Peer-to-peer business lender ArchOver said that some of the larger lenders do not want to be in control of all the money in the event of a business failure.

With a direct debit, a lender’s fixed charge becomes a floating charge and many of the larger finance providers do not want this, even though they would still receive most of the proceeds in an administration/liquidation scenario.

“You would have thought that any SME able to persuade its customers to pay by direct debit would have cause to celebrate – even more so the company’s creditors,” ArchOver said in a blog post on its website.

“After all, the ability to predict cash flow in a small business can be vital to leading a less stressful life, or even survival. Sadly, not everyone shares that view.”

However, ArchOver highlighted that some large lenders turn away sensible, quality borrowers simply because the money comes into the company’s coffers through direct debits.

“How crazy is that – and how inflexible and downright greedy,” ArchOver said in the post.

“Fortunately, not everyone in the business of lending to SMEs adopts the same attitude.

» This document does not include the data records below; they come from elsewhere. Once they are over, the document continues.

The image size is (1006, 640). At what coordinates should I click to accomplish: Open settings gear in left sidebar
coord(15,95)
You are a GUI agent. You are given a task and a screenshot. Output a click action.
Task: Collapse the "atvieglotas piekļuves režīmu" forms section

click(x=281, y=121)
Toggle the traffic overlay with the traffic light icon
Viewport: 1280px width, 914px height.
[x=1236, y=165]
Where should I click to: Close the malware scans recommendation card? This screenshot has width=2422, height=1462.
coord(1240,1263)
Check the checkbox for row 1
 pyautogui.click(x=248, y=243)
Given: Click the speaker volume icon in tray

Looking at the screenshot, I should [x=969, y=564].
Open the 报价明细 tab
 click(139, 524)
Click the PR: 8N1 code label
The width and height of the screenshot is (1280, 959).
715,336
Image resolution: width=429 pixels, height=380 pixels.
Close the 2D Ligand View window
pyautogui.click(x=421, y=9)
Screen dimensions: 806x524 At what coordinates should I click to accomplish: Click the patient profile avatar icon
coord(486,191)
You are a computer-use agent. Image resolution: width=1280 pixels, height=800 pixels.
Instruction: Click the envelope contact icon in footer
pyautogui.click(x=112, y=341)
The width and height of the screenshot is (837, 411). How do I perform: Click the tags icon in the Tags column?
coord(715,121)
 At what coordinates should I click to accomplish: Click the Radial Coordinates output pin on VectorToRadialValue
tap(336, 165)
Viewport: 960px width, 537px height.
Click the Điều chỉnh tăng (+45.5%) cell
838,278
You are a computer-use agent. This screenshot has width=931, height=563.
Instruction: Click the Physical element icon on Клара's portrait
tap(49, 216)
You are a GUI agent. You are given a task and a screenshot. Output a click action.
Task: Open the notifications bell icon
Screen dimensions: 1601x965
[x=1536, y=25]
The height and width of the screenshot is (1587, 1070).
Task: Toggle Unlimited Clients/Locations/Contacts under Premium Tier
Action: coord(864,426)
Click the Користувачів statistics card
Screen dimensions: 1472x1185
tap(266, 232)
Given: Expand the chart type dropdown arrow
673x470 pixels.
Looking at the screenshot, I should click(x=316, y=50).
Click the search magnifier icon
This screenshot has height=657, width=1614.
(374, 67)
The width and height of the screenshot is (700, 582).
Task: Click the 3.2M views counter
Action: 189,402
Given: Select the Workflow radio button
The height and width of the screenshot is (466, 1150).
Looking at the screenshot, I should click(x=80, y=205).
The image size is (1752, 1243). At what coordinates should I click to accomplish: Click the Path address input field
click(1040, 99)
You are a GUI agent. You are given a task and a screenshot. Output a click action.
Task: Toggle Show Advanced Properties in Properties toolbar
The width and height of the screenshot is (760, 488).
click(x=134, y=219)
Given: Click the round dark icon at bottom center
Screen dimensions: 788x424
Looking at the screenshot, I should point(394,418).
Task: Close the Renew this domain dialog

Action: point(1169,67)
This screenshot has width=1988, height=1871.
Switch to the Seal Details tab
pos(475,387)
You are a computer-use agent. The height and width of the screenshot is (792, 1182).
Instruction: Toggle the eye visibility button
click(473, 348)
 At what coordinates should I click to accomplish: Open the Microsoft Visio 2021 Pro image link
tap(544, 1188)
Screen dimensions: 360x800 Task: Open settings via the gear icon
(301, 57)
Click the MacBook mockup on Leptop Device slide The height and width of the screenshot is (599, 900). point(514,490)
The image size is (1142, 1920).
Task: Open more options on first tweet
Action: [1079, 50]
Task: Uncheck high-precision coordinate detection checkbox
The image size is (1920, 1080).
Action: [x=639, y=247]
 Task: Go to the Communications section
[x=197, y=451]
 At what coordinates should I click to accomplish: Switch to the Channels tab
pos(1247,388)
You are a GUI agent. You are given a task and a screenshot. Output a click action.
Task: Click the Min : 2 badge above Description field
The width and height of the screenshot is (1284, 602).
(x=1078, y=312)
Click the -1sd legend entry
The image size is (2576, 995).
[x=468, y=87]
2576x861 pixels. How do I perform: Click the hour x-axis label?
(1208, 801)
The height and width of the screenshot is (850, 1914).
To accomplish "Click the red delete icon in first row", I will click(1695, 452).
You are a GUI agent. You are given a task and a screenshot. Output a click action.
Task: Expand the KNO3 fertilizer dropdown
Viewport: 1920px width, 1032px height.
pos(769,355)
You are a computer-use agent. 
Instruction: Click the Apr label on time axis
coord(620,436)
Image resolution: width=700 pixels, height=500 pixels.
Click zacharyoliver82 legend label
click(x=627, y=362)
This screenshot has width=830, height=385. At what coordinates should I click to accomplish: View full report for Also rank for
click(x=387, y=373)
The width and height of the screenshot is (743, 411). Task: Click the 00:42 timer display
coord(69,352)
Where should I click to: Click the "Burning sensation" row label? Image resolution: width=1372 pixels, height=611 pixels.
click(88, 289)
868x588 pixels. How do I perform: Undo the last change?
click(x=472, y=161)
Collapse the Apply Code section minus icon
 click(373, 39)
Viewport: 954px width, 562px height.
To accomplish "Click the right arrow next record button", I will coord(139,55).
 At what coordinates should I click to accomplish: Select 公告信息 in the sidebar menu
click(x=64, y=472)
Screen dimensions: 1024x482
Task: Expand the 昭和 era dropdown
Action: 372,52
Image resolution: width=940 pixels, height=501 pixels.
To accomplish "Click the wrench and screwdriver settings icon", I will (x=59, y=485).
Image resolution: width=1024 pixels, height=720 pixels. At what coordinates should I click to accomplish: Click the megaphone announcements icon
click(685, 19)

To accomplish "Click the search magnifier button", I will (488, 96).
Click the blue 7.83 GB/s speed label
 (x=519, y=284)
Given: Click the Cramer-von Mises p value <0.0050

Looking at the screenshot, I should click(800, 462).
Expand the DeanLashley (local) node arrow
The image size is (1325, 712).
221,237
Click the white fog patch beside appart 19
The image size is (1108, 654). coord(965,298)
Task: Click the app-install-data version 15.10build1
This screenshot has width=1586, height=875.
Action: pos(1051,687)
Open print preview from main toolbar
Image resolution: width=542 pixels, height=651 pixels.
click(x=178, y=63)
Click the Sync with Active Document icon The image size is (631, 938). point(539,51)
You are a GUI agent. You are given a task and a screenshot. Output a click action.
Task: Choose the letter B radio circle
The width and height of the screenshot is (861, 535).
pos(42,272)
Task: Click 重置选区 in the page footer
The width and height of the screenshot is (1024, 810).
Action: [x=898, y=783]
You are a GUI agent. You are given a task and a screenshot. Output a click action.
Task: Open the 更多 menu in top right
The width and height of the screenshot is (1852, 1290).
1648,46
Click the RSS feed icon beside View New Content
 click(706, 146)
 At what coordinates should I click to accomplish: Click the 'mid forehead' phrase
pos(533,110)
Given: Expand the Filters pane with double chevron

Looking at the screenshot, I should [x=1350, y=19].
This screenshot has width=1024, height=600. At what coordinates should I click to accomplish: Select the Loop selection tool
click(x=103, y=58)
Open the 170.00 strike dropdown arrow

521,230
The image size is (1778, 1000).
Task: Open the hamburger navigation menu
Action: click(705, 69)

“Loans are not a ‘one size fits all’ financial product, especially when it comes to smaller, usually younger companies starting out.

“Alternative lenders like ArchOver are using technology to streamline and improve processes that once would have taken weeks or even months.

“We are also looking at other, less traditional asset forms for loan security.”

The platform said that alternative lenders are more flexible and adapt to accommodate the needs of borrowers.

Read more: ArchOver simplifies loan categories

“We don’t sneer at loan applicants and treat them with suspicion, and most definitely we are not looking for reasons to turn business away because it doesn’t conform to a convenient formula,” ArchOver said.

“A floating charge is still a charge and, if necessary, we can find other ways of saying ‘yes’, possibly by reducing the size of the advance.

“Either way, SMEs attempting to bring order to their business in these rocky times should not be penalised.”